Two of three former Enron Corp. traders accused of driving up energy prices during California's power crisis were each sentenced Wednesday to two years of court-supervised release in federal court.
Timothy Belden, the former head of trading in Enron's Portland, Ore., office, was sentenced after pleading guilty in October 2002 to one count of conspiracy to commit wire fraud. Belden's plea was the first prosecution of anyone related to the West's energy crisis in 2000 and 2001. He had faced up to five years in prison, and must forfeit $2.1 million.
The second defendant, Jeffrey Richter was a lower-level trading manager in charge of the so-called "short-term desk" who also pleaded guilty to two counts related to manipulating energy prices. He had faced up to five years and agreed to pay a $410,000 fine.
A third trader, the alleged mastermind behind the scheme, is expected to be sentenced next month for his role in the scam that fraudulently sent California energy prices soaring, causing energy shortages and rolling blackouts.
Internal company memos describe how Belden's trading unit took power out of California at a time of rolling blackouts and shortages and sold it out of state to elude price caps, according to documents obtained by investigators.
Enron bought California power at cheap, capped prices, routed it outside the state, then sold it back into California at vastly inflated prices, authorities said. The sham trades were designed to circumvent the California-only price caps on wholesale energy.
The crisis played a role in Pacific Gas & Electric Co.'s bankruptcy and will leave California consumers paying abnormally high electricity prices for years.
Prosecutor Laurel Beeler said the government sought lenient sentences because of their "extraordinary assistance" in the investigation. Beeler said they gave hundreds of hours of their time to assist authorities at understanding the scheme, assisting authorities in the government's successful case against Enron's chairman Ken Lay, CEO Jeff Skilling and dozens of others.

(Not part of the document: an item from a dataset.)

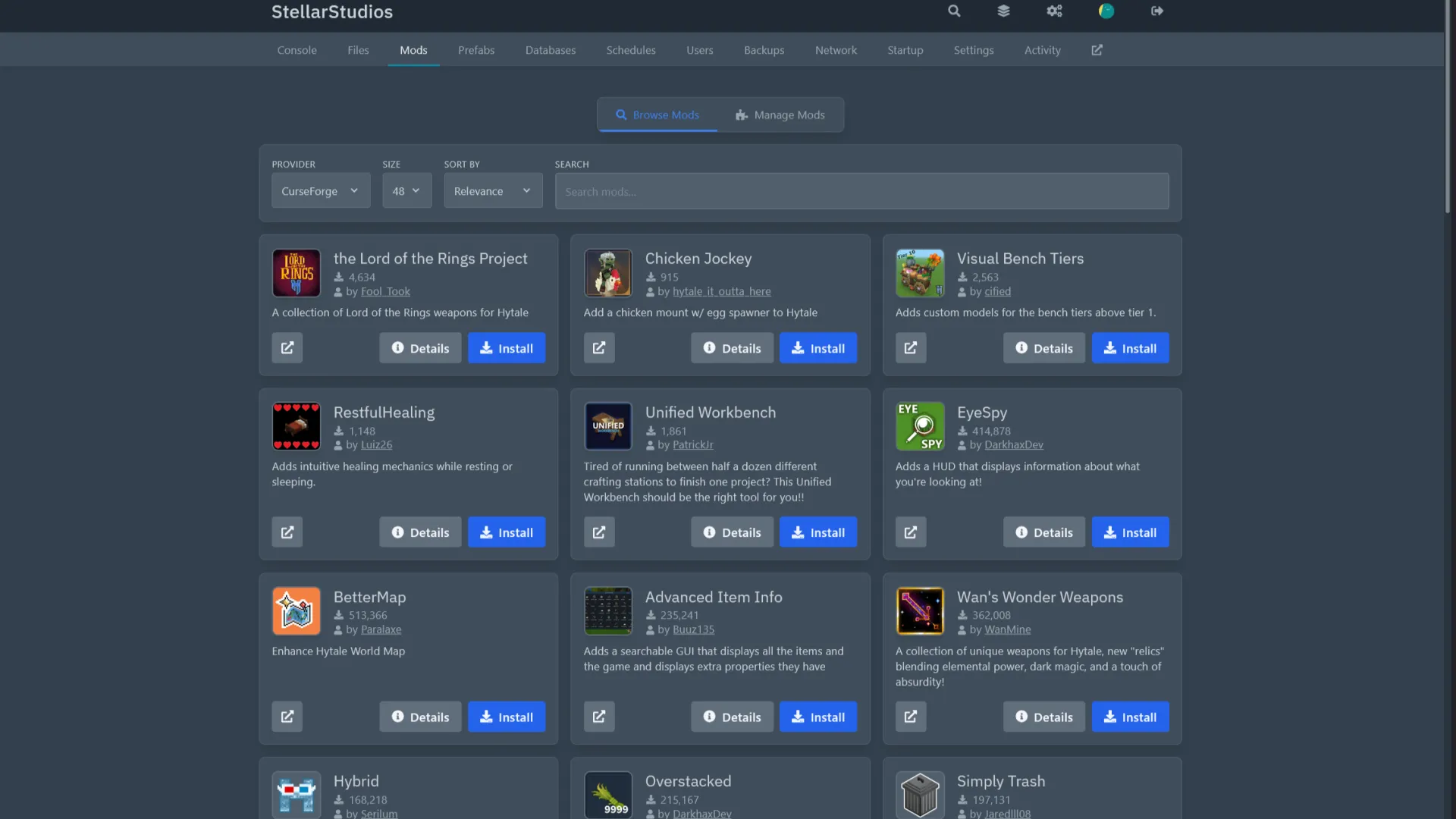Open the external link icon on EyeSpy card
The width and height of the screenshot is (1456, 819).
coord(911,532)
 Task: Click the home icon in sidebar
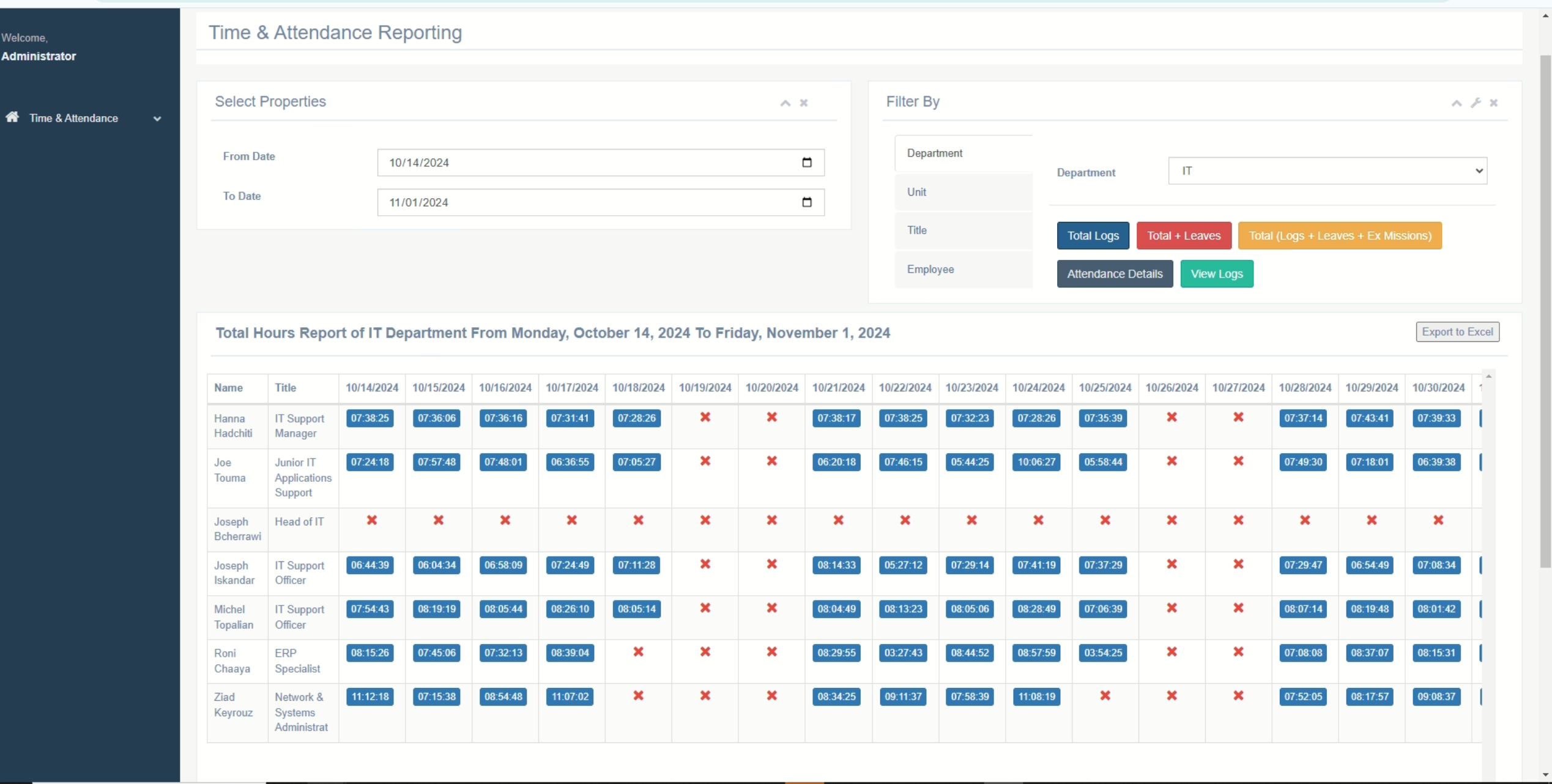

Beeler, however, said it was unclear how much the energy trading scheme cost ratepayers.
"Calculating a particular loss to that activity is difficult," she told U.S. District Judge Martin Jenkins.
The third defendant, John Forney, the manager of Enron's trading desk, pleaded guilty to one of 11 charges in exchange for his cooperation and is to set to be sentenced in March.
Forney pleaded guilty to wire fraud — specifically, that he promised to supply energy Enron did not have and improperly collected electrical grid management fees for Enron.
Enron's scheme to charge fees for services it did not provide was known inside the company as "Forney's Perpetual Loop," the indictment said.
Forney also took part in other schemes — known within Enron as "Death Star," "Get Shorty," "Ricochet" and others — that had the effect of inflating consumer prices.
Transcripts of Enron energy traders showed them openly discussing manipulating California's power market during profanity-laced telephone conversations in which they merrily gloated about ripping off "those poor grandmothers" during the energy crunch.
On the calls, other traders openly and gleefully discussed creating congestion on transmission lines and taking generating units off-line to pump up electricity prices. They also kidded about Enron's hefty political contributions — particularly to President Bush's campaign — and how that could translate into more opportunity for profit in California.